Wir sind in einer multiplen Krise. Europa bricht ein Verbündeter weg, auf den man sich sehr lange so sehr verlassen hat, dass man notwendige Schritte in eine Selbstständigkeit nicht gegangen ist.
Aber es gäbe einen Ausweg, der viele dieser Krisen etwas entgegen setzen könnte: eine föderale EU.

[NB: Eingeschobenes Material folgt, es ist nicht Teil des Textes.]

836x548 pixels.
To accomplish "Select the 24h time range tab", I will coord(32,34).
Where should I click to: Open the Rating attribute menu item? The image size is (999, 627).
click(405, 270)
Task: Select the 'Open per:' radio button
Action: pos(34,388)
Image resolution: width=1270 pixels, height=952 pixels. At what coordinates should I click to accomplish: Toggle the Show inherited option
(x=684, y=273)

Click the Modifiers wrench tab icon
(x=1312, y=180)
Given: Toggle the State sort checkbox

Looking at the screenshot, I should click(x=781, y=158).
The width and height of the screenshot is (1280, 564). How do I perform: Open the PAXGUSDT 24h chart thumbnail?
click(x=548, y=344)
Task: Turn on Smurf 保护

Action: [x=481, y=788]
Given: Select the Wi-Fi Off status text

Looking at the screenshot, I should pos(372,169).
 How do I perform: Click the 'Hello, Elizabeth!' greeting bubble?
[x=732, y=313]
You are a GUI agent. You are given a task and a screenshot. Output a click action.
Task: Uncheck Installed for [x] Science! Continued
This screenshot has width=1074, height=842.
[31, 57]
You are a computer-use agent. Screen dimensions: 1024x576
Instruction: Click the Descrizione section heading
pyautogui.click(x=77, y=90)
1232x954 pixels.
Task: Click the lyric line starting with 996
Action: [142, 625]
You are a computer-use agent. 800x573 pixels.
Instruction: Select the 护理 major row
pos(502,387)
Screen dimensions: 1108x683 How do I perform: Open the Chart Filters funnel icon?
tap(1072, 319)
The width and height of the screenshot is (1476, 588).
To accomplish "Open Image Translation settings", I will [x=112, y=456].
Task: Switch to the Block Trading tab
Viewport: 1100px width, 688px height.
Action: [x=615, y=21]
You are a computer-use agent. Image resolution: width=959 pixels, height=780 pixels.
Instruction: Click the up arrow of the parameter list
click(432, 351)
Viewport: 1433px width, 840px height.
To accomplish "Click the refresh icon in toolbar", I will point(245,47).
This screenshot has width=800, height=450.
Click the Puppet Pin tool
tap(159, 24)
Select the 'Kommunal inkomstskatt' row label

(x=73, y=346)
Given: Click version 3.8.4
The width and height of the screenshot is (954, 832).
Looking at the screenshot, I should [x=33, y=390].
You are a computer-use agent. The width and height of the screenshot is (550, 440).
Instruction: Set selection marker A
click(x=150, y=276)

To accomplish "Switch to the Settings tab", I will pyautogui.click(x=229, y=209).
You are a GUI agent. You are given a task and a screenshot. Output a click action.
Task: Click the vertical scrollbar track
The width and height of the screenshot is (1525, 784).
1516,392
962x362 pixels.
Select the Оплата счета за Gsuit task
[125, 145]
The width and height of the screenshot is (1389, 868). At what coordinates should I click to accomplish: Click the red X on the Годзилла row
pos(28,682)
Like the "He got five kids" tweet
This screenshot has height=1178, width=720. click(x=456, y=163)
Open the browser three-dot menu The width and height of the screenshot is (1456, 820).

Sie würde dem nationalstaatlichen Gehabe bei Krisen etwas entgegen setzen. Und anhand der Sanktionen gegen Russland wissen wir, dass das (trotz Orban und Co) funktionieren kann. Entscheidend ist, dass die europäische Ebene für ihre Aufgaben drei Dinge hat: Legitimation, Verantwortlichkeit und Autonomie. Das bedeutet: eine aus dem Europäischen Parlament gewählte EU-Regierung (eine Weiterentwicklung der Kommission ohne Staatenproporz und die starke Rolle des Rates), politische Verantwortung durch einen starken Rechtfertigungsdruck gegenüber dem Parlament und nur in zweiter Linie gegenüber dem Rat, und: die Kompetenzen europäische Politikfelder als EU-Regierung im Rahmen des Mandates zu bearbeiten, dabei nicht auf Umsetzung durch die Mitgliedstaaten allein angewiesen zu sein und die Kompetenz-Kompetenz, neue Politikfelder an sich ziehen oder an die Mitgliedstaaten abgeben zu können. Der Weg dahin ist gar nicht so weit. #toFedEU
Die Vorteile liegen auf der Hand. Und wer jetzt sagt: Schaut euch nur die Kommission unter vdL an. Ja, aber die Kommission ist immer ein Produkt des Systems. Und die massive Legitimitätskrise der aktuellen Kommission entstammt zu 100% dem aktuellen, außerordentlich unzureichenden System.